People who know Gendron were shocked by the news, describing him as normal albeit calm. A former classmate who last texted him months ago and spoke on condition of anonymity said he was ‘always a bit quirky, but never anything alarming or anything. is”.
Conklin neighbor Russell McNulty said he last saw Gendron at his high school graduation party a year ago. They smoked a cigarette outside together and talked about what the young man wanted for his future.
“Oh my God, we were at the graduation party,” McNulty gasped after learning what happened. “He looked like a normal guy.”
In the streets around the supermarket, there was grief, rage and disbelief. “Everyone is feeling sad and angry about what happened today,” said 58-year-old Robert Nailor, who has lived in the neighborhood all his life. “It was a hate crime and it lets us know how some people around the world still think today.”

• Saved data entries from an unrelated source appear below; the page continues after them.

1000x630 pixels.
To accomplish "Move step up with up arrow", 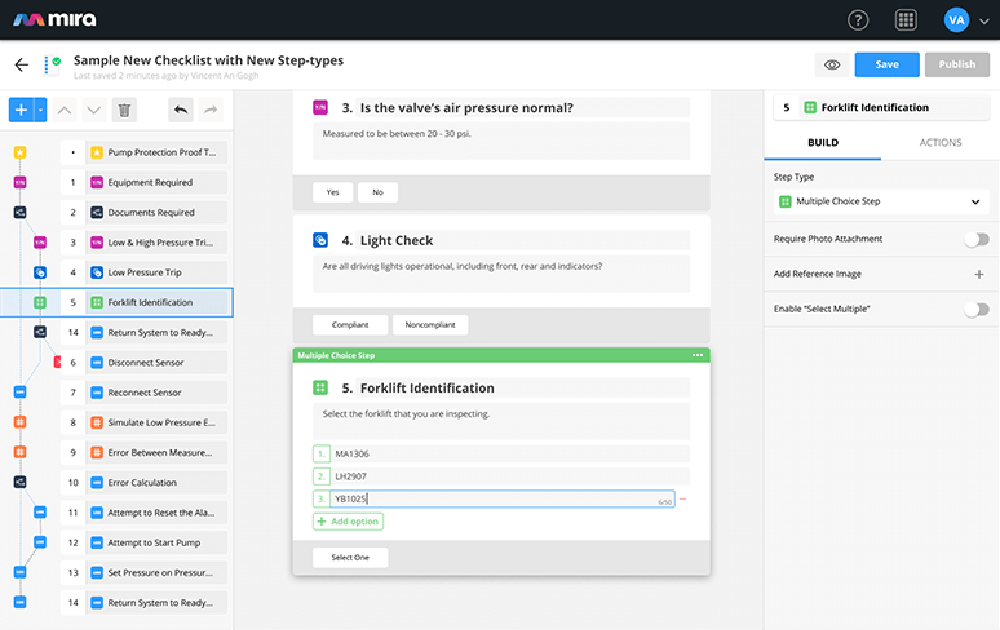I will (x=63, y=110).
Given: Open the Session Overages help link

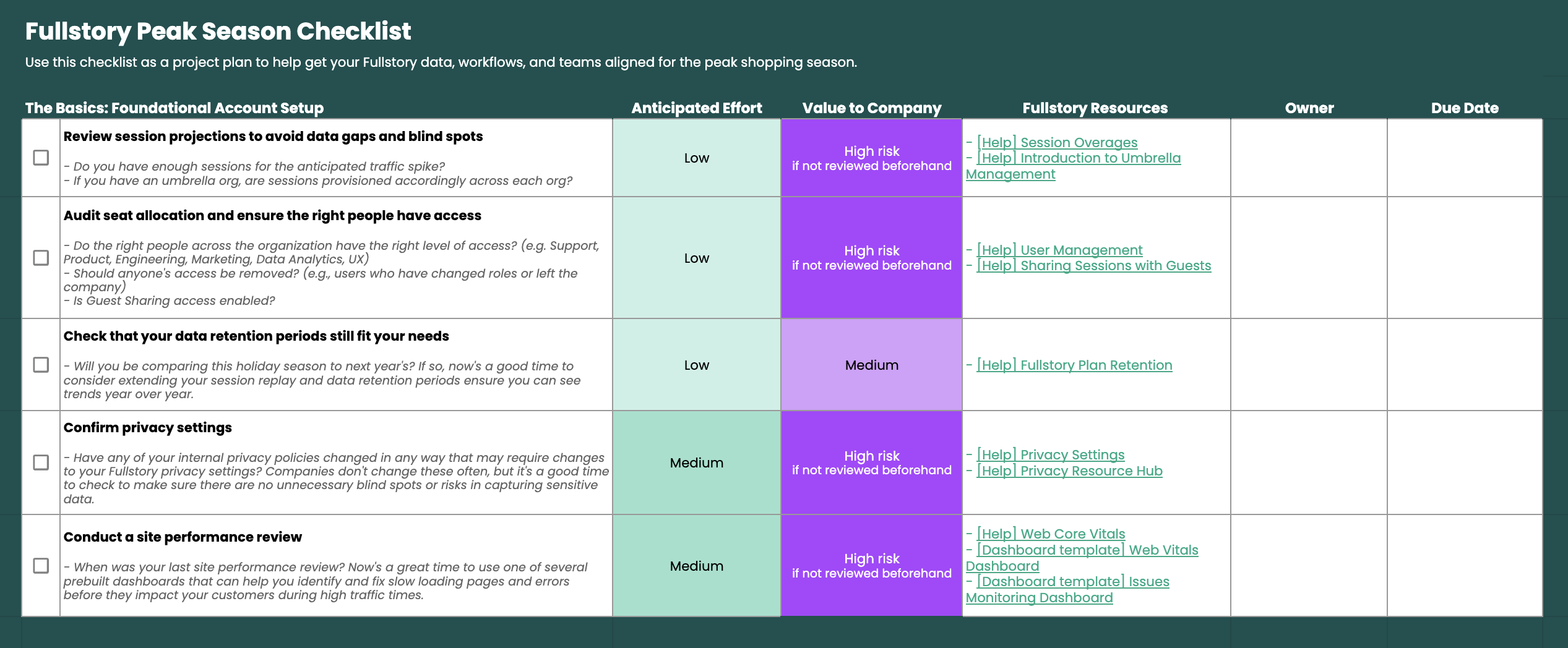Looking at the screenshot, I should [1057, 143].
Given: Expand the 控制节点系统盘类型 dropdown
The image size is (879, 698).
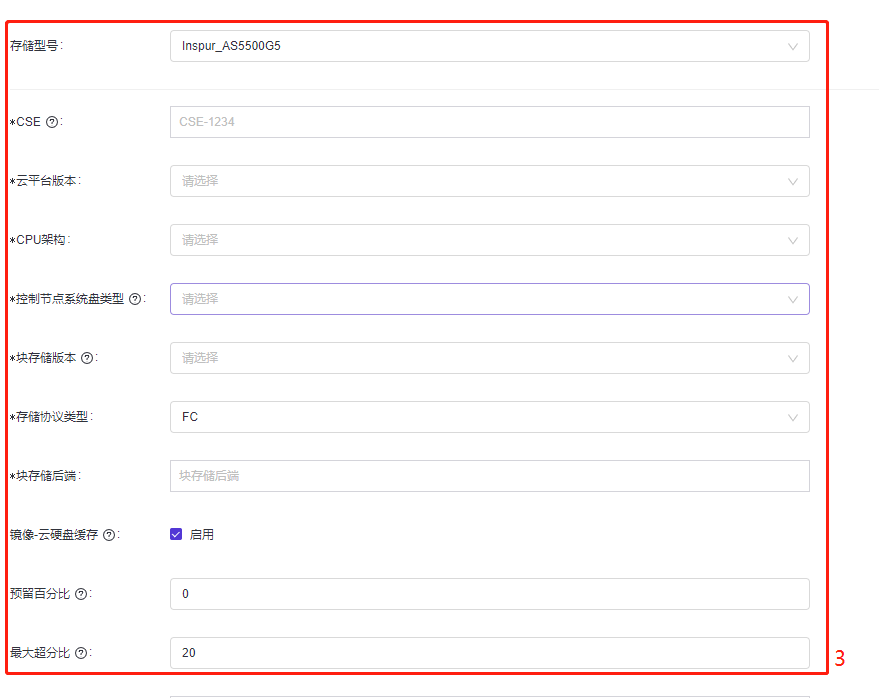Looking at the screenshot, I should point(489,299).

Cedric Holloway, a retired Buffalo police officer, was mentoring a group of teenagers at a community center two blocks from the supermarket when he began receiving frantic text messages about the shooting. He quietly left the room where the children were attending a workshop, made sure the doors were locked and then calmly explained to them why he was turning off the lights.
High school students began scouring social media, relaying excerpts from the document allegedly written by the shooter to Holloway. They also showed him a photo circulating on the Internet of the alleged shooter holding a military-style firearm with something written on the barrel: The n-word.
As he let his mentees go home for the night, he inquired with each. “They told me not to worry, ‘They’ve seen this stuff before,'” Holloway said. “How do you answer that? »
Joly reported from Buffalo. Libby March in Buffalo contributed reporting, along with Alice Crites, Razzan Nakhlawi, Marisa Iati, Meryl Kornfield, Tim Bella and Annie Gowen.